**What you should do**. Tally every line below where "label" appears, then report the total alone.

**Data provided**.
▬▬▬

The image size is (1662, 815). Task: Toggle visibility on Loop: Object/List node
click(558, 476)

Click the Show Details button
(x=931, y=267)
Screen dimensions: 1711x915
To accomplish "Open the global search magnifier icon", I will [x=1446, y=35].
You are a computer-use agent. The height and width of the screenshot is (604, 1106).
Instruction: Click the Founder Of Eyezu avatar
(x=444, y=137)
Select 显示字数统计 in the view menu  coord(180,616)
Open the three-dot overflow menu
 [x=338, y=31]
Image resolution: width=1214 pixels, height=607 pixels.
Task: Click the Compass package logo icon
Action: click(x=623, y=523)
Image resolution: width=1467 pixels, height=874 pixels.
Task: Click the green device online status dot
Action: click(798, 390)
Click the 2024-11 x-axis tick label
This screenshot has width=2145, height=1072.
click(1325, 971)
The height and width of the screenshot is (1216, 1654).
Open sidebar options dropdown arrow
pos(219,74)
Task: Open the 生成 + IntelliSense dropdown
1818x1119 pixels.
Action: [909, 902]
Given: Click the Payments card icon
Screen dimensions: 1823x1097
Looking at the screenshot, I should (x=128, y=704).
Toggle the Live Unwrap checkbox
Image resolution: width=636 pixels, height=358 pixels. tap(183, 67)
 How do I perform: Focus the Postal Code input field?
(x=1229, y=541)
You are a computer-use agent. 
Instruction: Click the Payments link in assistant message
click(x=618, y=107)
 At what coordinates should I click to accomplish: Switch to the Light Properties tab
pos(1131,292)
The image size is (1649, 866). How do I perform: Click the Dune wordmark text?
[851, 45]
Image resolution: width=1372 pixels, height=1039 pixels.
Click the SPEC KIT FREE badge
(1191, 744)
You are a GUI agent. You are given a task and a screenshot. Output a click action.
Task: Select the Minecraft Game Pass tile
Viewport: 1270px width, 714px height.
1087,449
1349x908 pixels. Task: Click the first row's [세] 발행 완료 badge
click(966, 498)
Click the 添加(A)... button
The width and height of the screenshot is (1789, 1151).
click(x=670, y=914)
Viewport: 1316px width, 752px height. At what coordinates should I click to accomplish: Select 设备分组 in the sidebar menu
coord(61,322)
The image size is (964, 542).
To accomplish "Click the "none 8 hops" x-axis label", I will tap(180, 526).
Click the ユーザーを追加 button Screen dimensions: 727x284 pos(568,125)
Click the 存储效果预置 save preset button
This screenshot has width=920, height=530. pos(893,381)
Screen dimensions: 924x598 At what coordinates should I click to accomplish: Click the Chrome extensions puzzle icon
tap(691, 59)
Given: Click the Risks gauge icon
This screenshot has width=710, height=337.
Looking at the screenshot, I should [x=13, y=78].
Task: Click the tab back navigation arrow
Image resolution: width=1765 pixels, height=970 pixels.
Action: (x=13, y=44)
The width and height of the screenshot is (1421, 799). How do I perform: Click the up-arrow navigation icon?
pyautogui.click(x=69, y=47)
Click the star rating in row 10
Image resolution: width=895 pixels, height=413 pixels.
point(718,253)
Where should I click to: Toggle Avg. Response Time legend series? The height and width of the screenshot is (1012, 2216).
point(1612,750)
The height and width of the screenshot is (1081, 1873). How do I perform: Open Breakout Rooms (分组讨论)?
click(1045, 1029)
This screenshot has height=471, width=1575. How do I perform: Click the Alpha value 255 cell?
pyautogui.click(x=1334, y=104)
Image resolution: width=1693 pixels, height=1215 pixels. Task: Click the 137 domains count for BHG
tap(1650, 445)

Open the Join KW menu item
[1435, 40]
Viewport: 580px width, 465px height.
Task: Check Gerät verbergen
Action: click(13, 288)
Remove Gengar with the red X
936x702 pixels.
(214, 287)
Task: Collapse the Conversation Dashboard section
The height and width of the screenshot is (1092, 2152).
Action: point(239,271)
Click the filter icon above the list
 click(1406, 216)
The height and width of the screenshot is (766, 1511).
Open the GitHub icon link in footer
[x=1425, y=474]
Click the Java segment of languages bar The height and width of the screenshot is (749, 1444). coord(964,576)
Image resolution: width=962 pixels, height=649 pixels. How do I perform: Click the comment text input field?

▬▬▬

**Output**. 2